Simulating data for network reconstruction

Hello, I have a question about generating simulated data using graphtool. In the documentation there’s a nice example of reconstruction from simulated dynamic, using the IsingGlauberState, recovered using the IsingGlauberBlockState.
In the same page there’s another type of problem that is reconstruction with empirical data. In that case, the example is given using external dataset. I’d like to know if it is possible, using graph-tool, to generate synthetic empirical data in a way similar to the first example. It seems to me that the NormalState/PseudoNormalBlockState may do the job, but I’m not sure.

Yes, you should use NormalState for that.

Excellent, thank you. Just to be sure I’m doing the right thing, this snippet doesn’t work as I expected:

import graph_tool.all as gt
import numpy as np

g = gt.collection.data["dolphins"]
nstate = gt.NormalState(g)

M = 1000
nX = []
for m in range(M):
    nstate.iterate_sync(niter=10)
    nX.append(nstate.get_state().a.copy())
nX = np.array(nX).T

state = gt.PseudoNormalBlockState(nX)
delta = np.inf
while delta > 1:
    ret = state.mcmc_sweep(beta=np.inf, niter=1)
    delta = abs(ret[0])

print(state.get_block_state().g)

returns this empty graph

<Graph object, undirected, with 62 vertices and 0 edges, at 0x36fcdc9e0>

It isn’t this simple, I’m afraid. Reconstruction is only possible for some parameter ranges of the original model. You created a multivariate Gaussian model with default parameters, i.e. a precision matrix (i.e. couplings) of zero! Of course this is equivalent to an empty graph. The couplings need to be specified, and a sufficiently large number of samples need be drawn.

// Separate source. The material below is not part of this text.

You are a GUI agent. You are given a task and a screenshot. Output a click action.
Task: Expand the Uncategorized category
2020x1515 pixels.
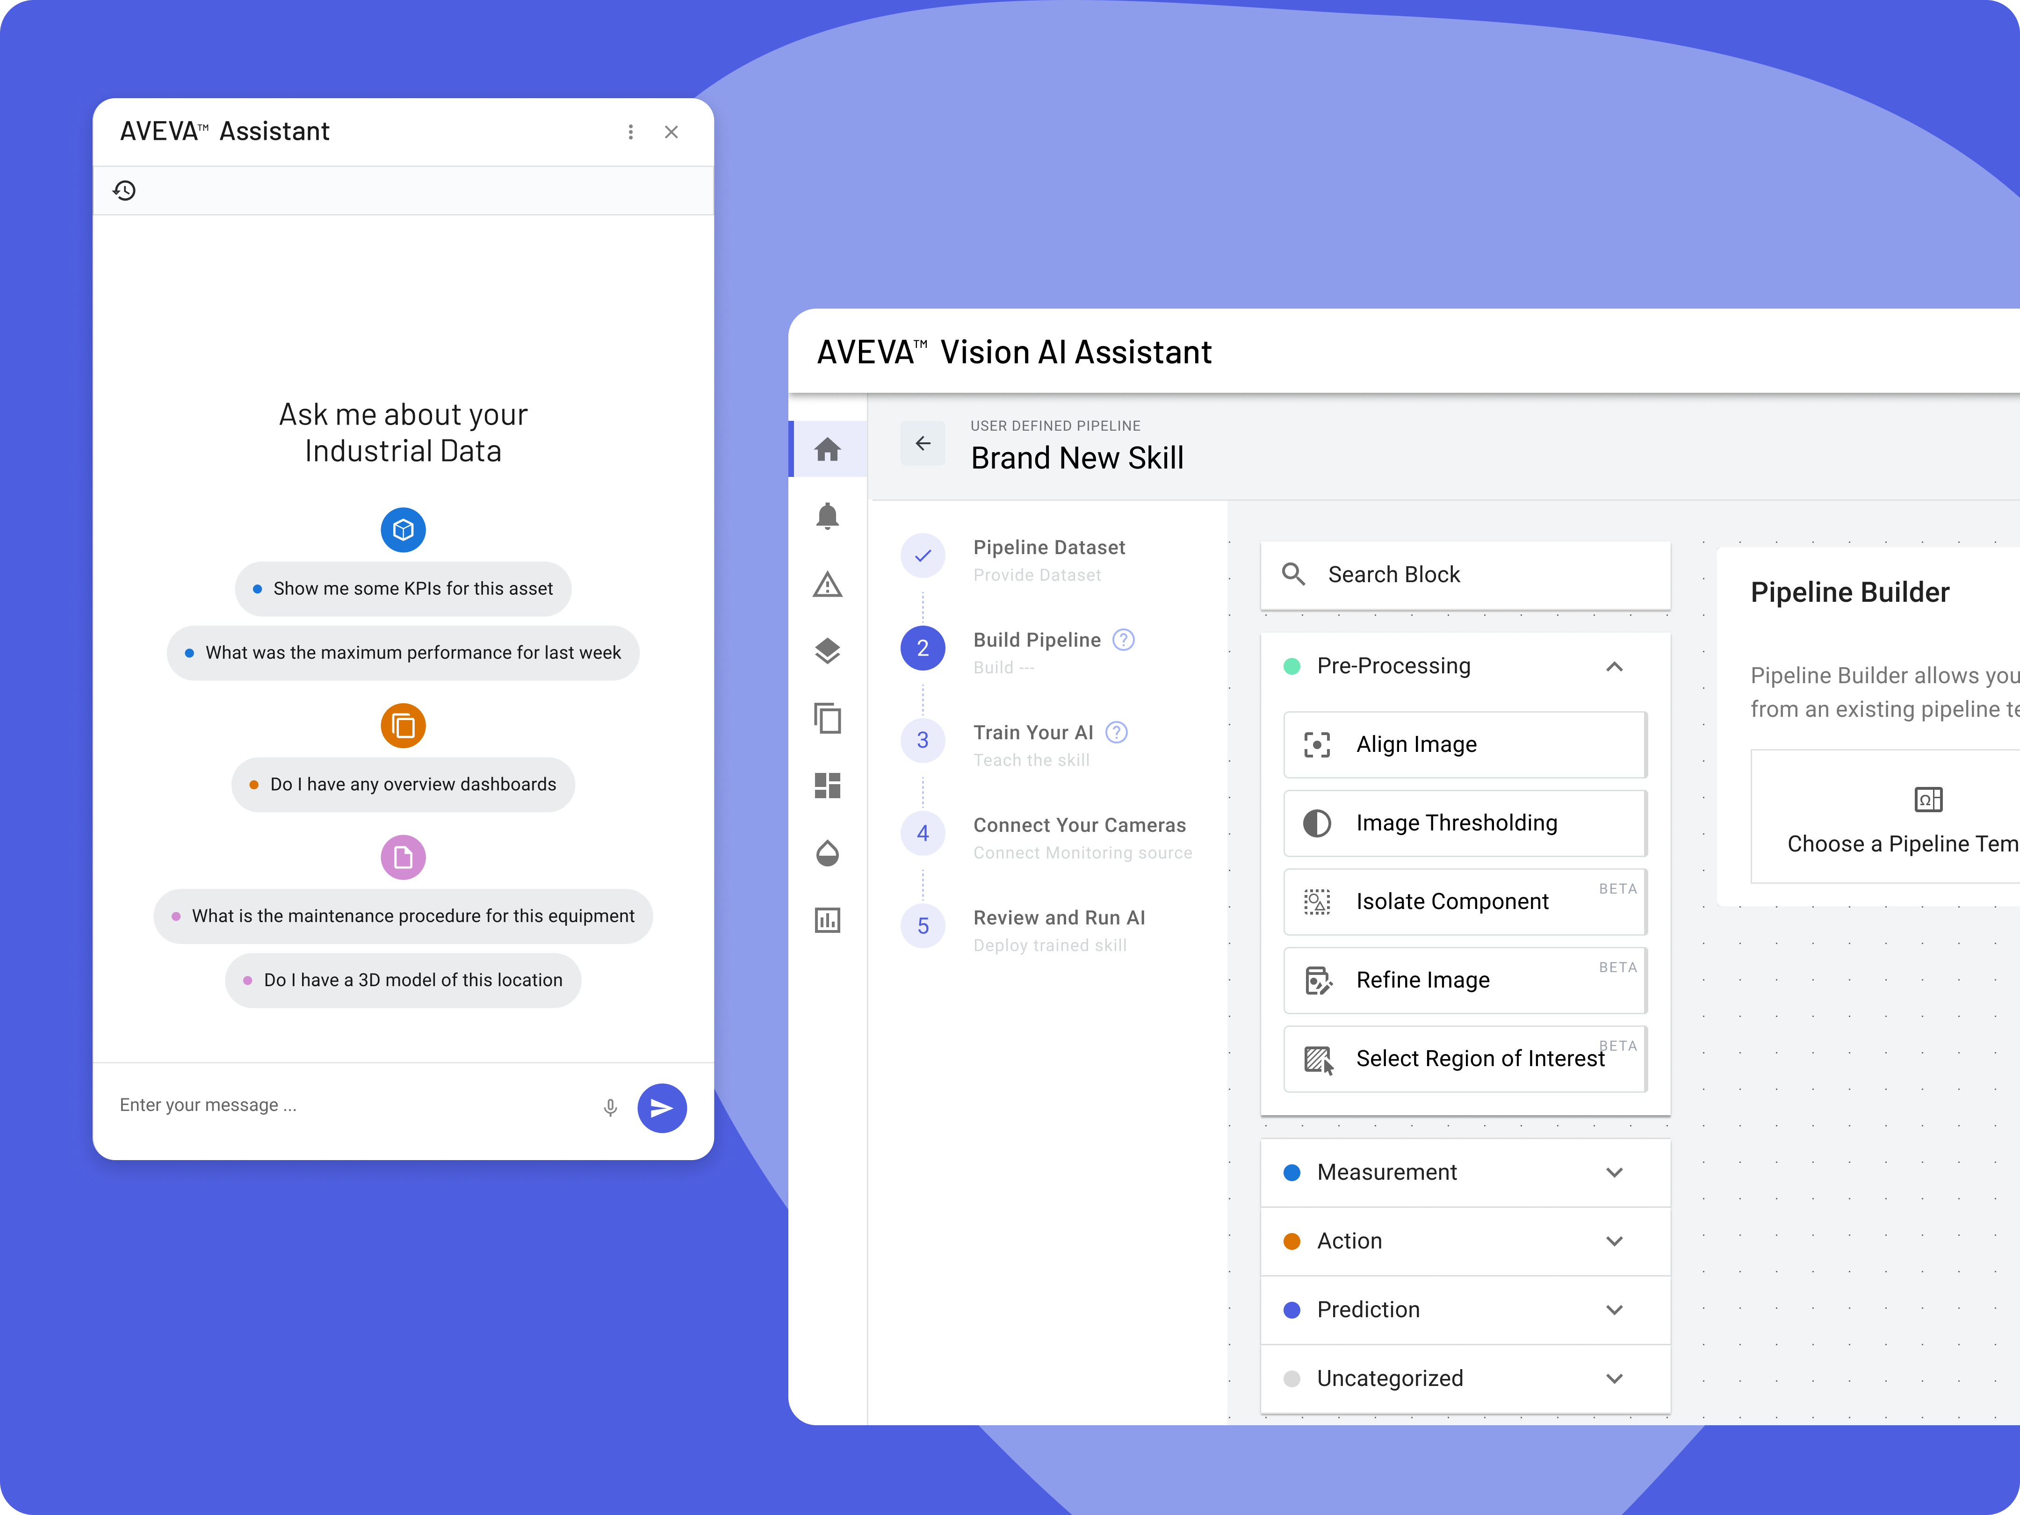[1614, 1378]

This kind of procedure needs to be approached with some understanding of what is being done. It will not work by itself.

1 Like

Yep, thanks! I’m exactly trying to understand how this works.

Partially related to that: how did you reconstructed the nematode coexpression network in section V example c of the paper of yours (https://arxiv.org/pdf/2401.01404)? Did you use default parameters fo PseudoNormalBlockState or specified some constrain for theta and x? For example, default theta_range=[(-200, 200), (-inf, inf)] but mean for expression value is typically in range (0, 15), similarly stdev varies in a small range ((0, 5) maybe?).

That work used L_1 regularization. This is explained in the documentation here: Network reconstruction from dynamics and behavior — graph-tool 2.97 documentation

The documentation uses the Ising model, but with for a multivariate normal you would just use PseudoNormalBlockState. There should be no necessity of changing the default ranges in most cases.